Sono accusati di aver fatto parte di una banda che assaltava banche e uffici postali utilizzando “ordigni esplosivi ad alto potenziale”. Con queste accuse sono state arrestate nove persone, sette in carcere e due ai domiciliari, quasi tutti pluripregiudicati della provincia di Foggia.

Gli arresti sono stati effettuati dai Carabinieri di Avellino, su disposizione della magistratura irpina. Il blitz dei militari dell’Arma, in esecuzione di un’ordinanza di custodia cautelare del gip di Avellino, si è svolto, oltre che nella stessa provincia di Avellino, in quelle di Foggia, Lecce e Palermo.

La banda sarebbe stata attiva in varie regioni del Centro-Sud.

La tecnica usata era quella della “marmotta”, così viene chiamato lo strumento artigianale in metallo, di forma schiacciata e con una lunga asta-impugnatura, utilizzato per introdurre l’esplosivo nel distributore automatico e scardinarlo.

Le indagini dei carabinieri di Avellino, avviate l’anno scorso, hanno consentito di documentare almeno sei assalti a sportelli Atm nelle province di Avellino, Benevento e Roma, compiuti con l’aiuto di una rete di basisti incaricati di individuare gli obiettivi e fornire al gruppo il supporto logistico.

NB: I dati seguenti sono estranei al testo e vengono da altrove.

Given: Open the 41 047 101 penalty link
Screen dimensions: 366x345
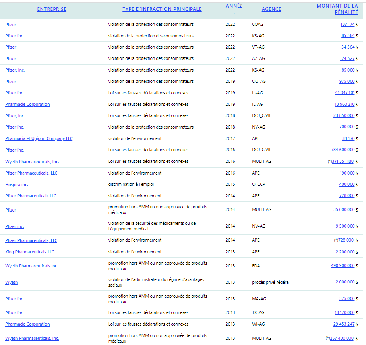Looking at the screenshot, I should [x=345, y=93].
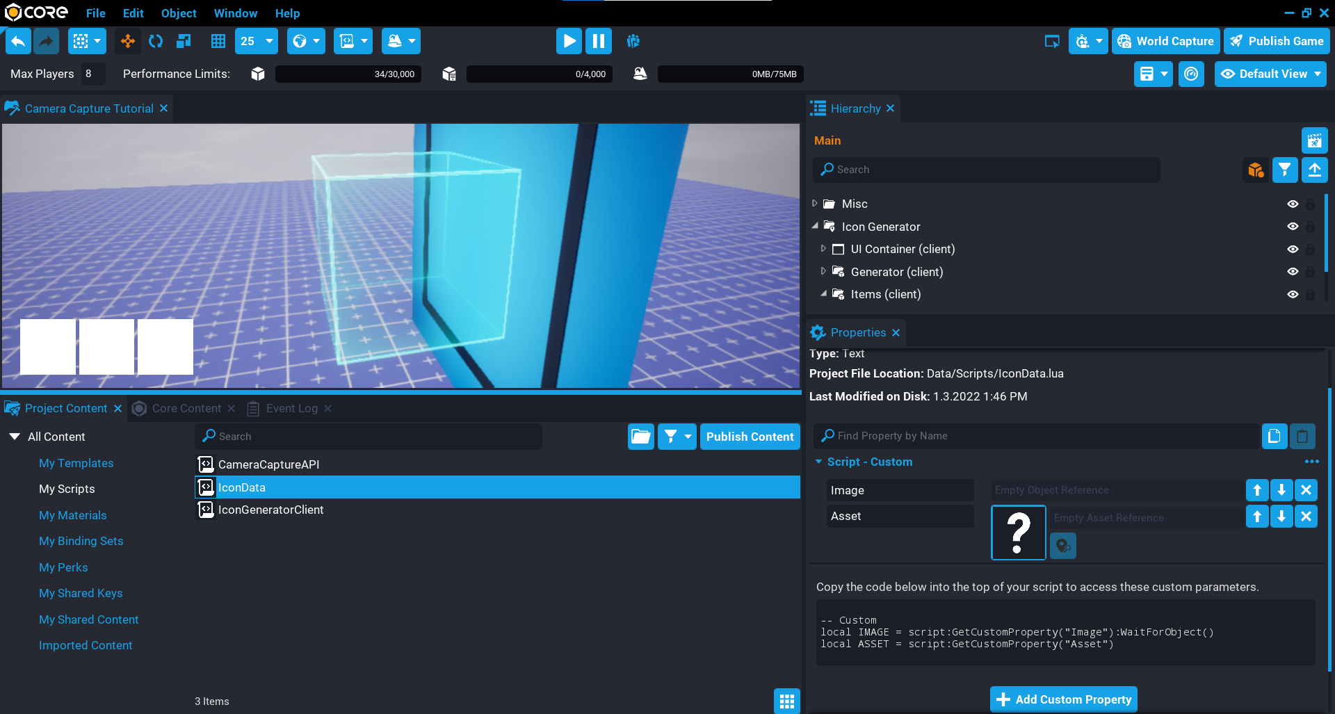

Secondo il procuratore di Avellino, Domenico Airoma, “la spregiudicatezza e pericolosità del sodalizio criminale è dimostrata dalla disponibilità ed impiego per le proprie azioni delittuose di esplosivi ad alta carica distruttiva tali da determinare, oltre a ingenti danni agli immobili, con pericolo per la pubblica e privata incolumità, in alcune occasioni la perdita totale delle banconote, distrutte nelle potenti esplosioni”.

La Procura della Repubblica di Avellino ha istituito un gruppo di indagine specializzato sulla criminalità predatoria, “auspicando di potersi avvalere – sottolinea Airoma – oltre che di una dedicata specializzazione delle forze di polizia, anche della necessaria collaborazione di ogni cittadino”.